Update the entries from the line containing "Tesco [376, 170]" up to and including the line containing "four [171, 969]" by changing "period" to "interval". Reproduce only those lines, with nothing else altered.

:: Dataset excerpts ::
* * * * * * *
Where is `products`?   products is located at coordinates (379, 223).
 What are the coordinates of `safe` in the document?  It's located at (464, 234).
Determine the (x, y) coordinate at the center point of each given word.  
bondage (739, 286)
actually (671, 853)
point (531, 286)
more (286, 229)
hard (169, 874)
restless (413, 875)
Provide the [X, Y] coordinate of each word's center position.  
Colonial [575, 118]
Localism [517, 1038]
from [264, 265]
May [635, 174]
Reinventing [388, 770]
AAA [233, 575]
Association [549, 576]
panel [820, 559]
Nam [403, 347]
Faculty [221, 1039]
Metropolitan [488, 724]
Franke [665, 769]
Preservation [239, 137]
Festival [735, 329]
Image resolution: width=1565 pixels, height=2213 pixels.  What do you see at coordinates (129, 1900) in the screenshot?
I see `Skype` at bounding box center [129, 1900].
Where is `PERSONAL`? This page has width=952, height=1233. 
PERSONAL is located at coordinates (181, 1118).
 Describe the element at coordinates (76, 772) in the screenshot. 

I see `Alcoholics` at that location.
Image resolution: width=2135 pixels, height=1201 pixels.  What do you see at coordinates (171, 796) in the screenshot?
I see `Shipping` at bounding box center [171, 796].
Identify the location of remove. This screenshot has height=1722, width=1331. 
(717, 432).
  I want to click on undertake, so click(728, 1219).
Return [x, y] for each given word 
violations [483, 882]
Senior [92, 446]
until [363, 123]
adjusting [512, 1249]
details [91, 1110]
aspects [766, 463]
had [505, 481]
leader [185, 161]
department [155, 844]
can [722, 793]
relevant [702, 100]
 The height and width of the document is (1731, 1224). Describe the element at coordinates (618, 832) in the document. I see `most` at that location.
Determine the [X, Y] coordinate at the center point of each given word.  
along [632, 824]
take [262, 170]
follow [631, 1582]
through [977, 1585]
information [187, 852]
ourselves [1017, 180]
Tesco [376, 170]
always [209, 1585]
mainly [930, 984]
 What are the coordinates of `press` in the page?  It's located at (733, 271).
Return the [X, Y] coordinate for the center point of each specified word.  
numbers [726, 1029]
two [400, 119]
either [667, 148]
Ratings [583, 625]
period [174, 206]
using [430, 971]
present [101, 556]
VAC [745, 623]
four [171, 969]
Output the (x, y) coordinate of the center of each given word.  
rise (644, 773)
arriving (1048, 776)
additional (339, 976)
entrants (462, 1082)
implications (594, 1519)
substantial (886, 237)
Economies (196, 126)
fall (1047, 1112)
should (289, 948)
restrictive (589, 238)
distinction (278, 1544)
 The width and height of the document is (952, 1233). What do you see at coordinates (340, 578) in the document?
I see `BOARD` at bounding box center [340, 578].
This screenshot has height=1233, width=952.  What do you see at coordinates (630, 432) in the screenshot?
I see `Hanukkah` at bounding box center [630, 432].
* * * * * * *
:: Response ::
Tesco [376, 170]
always [209, 1585]
mainly [930, 984]
 What are the coordinates of `press` in the page?  It's located at (733, 271).
Return the [X, Y] coordinate for the center point of each specified word.  
numbers [726, 1029]
two [400, 119]
either [667, 148]
Ratings [583, 625]
interval [174, 206]
using [430, 971]
present [101, 556]
VAC [745, 623]
four [171, 969]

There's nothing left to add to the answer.